Task prompt = Copy the records from the line with "This screenshot has height=565, width=800." to the line with "will [x=361, y=152].", swapping "dropdown" for "menu" and leaving everything else untouched.

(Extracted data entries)
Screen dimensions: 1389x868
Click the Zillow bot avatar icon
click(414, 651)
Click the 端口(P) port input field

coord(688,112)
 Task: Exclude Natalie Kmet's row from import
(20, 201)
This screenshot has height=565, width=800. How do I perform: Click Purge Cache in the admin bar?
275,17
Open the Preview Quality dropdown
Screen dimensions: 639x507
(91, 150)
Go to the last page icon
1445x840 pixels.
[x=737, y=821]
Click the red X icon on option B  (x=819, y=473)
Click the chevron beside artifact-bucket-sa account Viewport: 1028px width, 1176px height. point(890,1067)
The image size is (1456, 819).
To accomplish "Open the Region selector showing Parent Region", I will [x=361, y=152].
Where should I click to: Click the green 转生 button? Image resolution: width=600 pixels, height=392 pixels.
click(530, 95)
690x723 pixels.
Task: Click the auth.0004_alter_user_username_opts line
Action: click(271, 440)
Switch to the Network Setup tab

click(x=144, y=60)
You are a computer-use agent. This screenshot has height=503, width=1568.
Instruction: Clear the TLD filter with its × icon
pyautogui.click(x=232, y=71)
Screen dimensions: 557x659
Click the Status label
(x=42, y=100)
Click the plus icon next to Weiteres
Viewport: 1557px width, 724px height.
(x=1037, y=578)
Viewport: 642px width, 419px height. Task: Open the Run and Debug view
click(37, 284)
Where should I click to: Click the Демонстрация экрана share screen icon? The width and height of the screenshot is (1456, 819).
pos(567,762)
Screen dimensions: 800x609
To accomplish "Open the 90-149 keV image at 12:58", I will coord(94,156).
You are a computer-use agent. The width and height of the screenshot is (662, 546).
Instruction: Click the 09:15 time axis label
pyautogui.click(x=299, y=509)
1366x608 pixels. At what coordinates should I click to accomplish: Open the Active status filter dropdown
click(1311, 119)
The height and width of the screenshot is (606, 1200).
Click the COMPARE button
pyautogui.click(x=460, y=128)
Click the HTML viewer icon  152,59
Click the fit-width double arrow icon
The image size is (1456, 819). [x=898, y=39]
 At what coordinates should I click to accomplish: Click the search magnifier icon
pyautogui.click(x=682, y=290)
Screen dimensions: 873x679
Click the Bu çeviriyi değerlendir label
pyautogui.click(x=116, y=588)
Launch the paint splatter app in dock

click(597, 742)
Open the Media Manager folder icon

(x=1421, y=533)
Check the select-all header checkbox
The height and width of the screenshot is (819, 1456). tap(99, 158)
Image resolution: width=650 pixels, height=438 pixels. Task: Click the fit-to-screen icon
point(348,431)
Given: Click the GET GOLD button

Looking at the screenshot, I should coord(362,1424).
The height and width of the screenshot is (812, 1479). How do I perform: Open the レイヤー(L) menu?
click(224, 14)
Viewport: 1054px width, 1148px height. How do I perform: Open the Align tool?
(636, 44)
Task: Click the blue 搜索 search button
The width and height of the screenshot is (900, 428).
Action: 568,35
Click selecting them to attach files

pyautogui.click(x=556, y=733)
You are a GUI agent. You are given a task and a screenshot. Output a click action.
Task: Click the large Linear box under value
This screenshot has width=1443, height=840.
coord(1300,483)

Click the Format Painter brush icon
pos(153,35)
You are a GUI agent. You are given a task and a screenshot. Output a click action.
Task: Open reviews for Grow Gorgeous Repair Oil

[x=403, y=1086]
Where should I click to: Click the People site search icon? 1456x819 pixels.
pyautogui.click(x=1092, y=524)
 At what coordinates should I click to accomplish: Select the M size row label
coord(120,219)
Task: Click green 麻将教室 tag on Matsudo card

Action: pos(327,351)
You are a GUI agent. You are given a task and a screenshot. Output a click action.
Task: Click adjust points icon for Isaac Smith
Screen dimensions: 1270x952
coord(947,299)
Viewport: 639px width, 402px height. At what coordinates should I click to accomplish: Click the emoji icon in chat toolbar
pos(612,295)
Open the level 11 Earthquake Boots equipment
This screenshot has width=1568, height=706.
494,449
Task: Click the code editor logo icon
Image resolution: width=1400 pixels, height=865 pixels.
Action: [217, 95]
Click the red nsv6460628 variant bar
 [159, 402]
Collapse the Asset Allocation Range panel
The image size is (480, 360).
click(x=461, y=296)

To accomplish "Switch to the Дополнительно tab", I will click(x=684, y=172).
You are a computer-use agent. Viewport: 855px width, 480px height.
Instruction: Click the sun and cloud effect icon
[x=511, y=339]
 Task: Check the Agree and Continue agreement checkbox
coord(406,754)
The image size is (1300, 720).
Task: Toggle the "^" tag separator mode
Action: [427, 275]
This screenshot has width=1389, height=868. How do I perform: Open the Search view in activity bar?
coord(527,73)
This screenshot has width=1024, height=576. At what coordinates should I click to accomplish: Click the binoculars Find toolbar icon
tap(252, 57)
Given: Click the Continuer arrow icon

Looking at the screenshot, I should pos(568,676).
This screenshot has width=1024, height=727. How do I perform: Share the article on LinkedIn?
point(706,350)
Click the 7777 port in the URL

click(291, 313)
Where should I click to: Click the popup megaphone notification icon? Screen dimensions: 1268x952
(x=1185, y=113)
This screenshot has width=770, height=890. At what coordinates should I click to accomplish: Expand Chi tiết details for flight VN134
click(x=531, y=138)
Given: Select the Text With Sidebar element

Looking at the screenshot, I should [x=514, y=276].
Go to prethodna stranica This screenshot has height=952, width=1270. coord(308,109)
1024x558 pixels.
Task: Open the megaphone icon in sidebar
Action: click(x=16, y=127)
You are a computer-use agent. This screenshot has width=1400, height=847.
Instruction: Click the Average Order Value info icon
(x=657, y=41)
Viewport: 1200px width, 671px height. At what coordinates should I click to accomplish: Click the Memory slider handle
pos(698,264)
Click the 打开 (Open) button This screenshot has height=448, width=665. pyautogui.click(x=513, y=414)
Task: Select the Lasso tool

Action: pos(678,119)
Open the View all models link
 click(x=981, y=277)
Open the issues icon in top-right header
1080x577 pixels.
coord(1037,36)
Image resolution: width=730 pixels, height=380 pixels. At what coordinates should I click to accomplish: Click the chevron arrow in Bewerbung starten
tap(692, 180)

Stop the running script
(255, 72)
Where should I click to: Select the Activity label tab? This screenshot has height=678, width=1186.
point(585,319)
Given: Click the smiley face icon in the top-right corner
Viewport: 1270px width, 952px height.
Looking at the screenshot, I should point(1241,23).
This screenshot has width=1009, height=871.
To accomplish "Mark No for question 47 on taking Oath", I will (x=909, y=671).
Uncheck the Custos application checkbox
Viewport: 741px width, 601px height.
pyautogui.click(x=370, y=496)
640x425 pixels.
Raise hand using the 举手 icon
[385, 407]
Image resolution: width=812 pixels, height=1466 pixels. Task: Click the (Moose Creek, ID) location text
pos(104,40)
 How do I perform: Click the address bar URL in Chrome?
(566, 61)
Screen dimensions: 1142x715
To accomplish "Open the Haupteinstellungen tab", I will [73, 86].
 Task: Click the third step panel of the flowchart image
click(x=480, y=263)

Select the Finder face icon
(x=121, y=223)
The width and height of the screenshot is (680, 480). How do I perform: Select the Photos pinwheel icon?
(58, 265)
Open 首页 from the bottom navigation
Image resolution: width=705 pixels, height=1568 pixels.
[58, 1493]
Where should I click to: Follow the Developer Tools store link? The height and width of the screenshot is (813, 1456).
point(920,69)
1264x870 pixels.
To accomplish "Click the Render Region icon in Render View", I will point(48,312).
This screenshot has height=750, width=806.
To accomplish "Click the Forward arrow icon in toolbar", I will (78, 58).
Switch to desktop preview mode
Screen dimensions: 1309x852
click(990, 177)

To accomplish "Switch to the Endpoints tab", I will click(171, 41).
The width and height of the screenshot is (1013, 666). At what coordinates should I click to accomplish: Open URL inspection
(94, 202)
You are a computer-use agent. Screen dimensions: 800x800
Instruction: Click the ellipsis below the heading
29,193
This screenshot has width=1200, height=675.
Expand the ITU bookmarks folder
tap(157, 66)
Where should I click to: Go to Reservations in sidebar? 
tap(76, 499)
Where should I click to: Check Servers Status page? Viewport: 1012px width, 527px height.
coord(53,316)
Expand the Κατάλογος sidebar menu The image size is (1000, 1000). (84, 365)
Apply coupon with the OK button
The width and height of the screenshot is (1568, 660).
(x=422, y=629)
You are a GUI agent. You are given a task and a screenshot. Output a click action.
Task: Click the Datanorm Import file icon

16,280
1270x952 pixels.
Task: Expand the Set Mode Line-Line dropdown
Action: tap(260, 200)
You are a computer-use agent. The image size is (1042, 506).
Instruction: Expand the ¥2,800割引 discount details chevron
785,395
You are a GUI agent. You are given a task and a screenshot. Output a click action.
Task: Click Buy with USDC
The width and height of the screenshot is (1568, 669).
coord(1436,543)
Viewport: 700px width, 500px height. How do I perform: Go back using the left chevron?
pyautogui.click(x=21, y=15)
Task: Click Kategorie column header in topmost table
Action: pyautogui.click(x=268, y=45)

Answer to this exercise =
This screenshot has height=565, width=800. How do I perform: Click Purge Cache in the admin bar?
275,17
Open the Preview Quality menu
Screen dimensions: 639x507
(91, 150)
Go to the last page icon
1445x840 pixels.
[x=737, y=821]
Click the red X icon on option B  (x=819, y=473)
Click the chevron beside artifact-bucket-sa account Viewport: 1028px width, 1176px height. point(890,1067)
The image size is (1456, 819).
To accomplish "Open the Region selector showing Parent Region", I will [x=361, y=152].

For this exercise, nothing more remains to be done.